À partir de la leçon

Module 8

You will learn how to use game results to rate sports teams and set point spreads. Simulation of the NCAA basketball tournament will aid you in filling out your 2016 bracket. Final 4 is in Houston!

- Professor Wayne WinstonVisiting Professor

Bauer College of Business

Okay, in this video we're going to show you how to simulate the NCAA tournament,

figure out the odds of each team winning.

[INAUDIBLE] prospects that are even more complex.

Okay, first we've gotta review how to simulate a normal random variable.

Okay, like, suppose,

so the average U.S.

male is 69 inches tall.

And let's say standard deviation 3.5 inches.

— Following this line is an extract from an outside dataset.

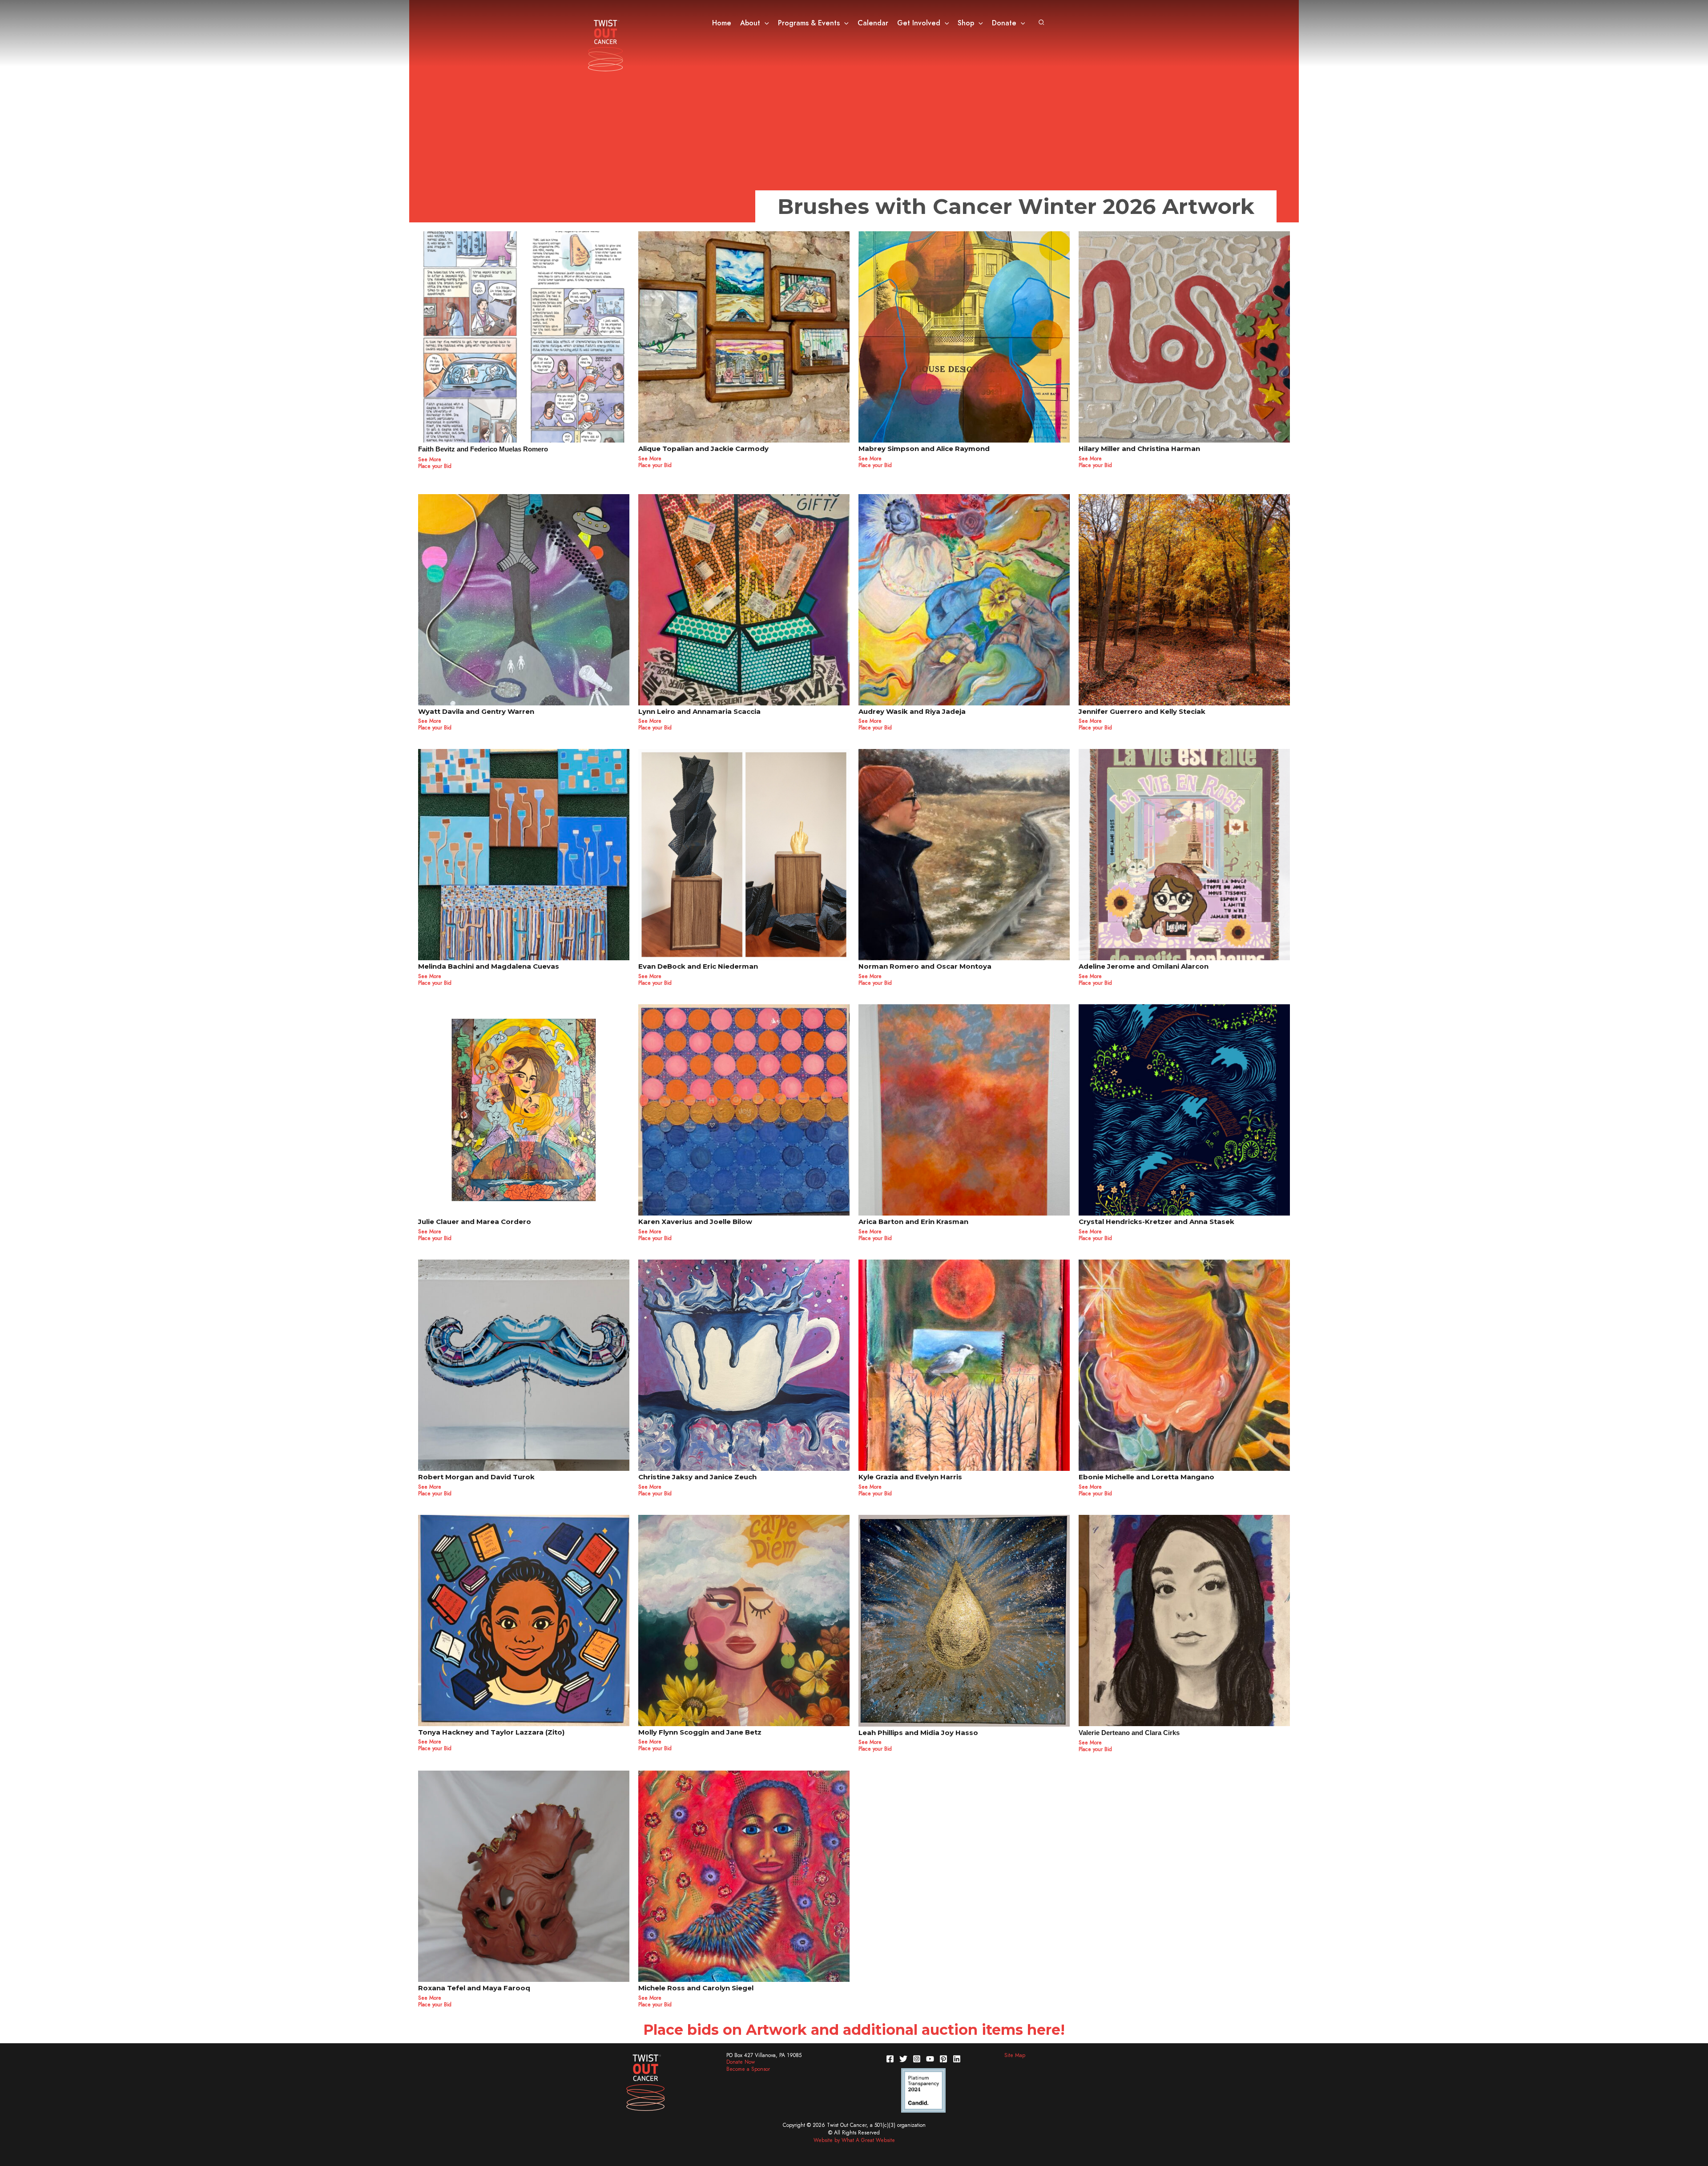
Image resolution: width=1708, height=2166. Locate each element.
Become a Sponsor (748, 2069)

Okay, so how would you simulate the height of the American male?

>> You do norm-inverse, a function we discussed, you put it in a random

variable, random number, then you put in the mean and standard deviation.

And actually let's put that rand in a different cell.

Okay, so we can put the random number here.

And then we could say their height would be norm-inverse,

and here's the rand, and I've got the mean and I've got the sigma.

Okay, so if the random number is 0.13 like, here I get the 13th percentile.

That should be 3.5, sorry about that.

Okay, so I get 0.98, I get the 98th percentile, that's a perk guy who is 6'4.

Okay, 32nd percentile for someone who's 5'7.

82nd percentile, about 1 standard deviation above average, and

get that a little over 6 feet, etc.

So what does this have to do with seeding the NCAA tournament?

Well, we know how to rate sports teams, so from my best friends Jeff Sagarin's

website, Sagarin.com, you can go on there you can get

going into the tournament selections after Selection Sunday.

You can get [COUGH], sorry, ratings for each team.

And you just have to copy those into the spreadsheet the way that I show you.

And then the spreadsheet will do the rest and play out the NCAA Tournament.

We can use a data table to basically play out as many times as we want.

The key is assuming no home-edge in any game, like yes,

if Duke plays in North Carolina like they always luck out and do,

you could give them half a home-edge.

The key is the outcome of a game will be pretty much a normal random variable

with the mean equal the difference in the power ratings,

and the standard deviation about these predictions is around 11 points.

Okay, so how do you put in the information on Selection Sunday,

and then we can figure out going to the 2015 tournament,

what was the chance that Kentucky would win?

Thankfully they didn't win, because remember the last undefeated team?

>> IU '76, don't forget that.

Okay, so here's what you do.

Okay, so the play-in games,

which drive me nuts, that that's round 1, it's not round 1.

Okay, round 1 is Thursday and Friday, I'm sorry NCAA.

Okay.

So now the play-in games were Hampton versus Manhattan, Mississippi-BYU,

Boise-Dayton, North Florida versus Robert Morris.

You put in their power ratings, and then whoever wins the game, I'll show you how

we figure this out, you throw them up into the bracket where they would belong,

like the winner of Hampton-Manhattan got the honor of playing Kentucky.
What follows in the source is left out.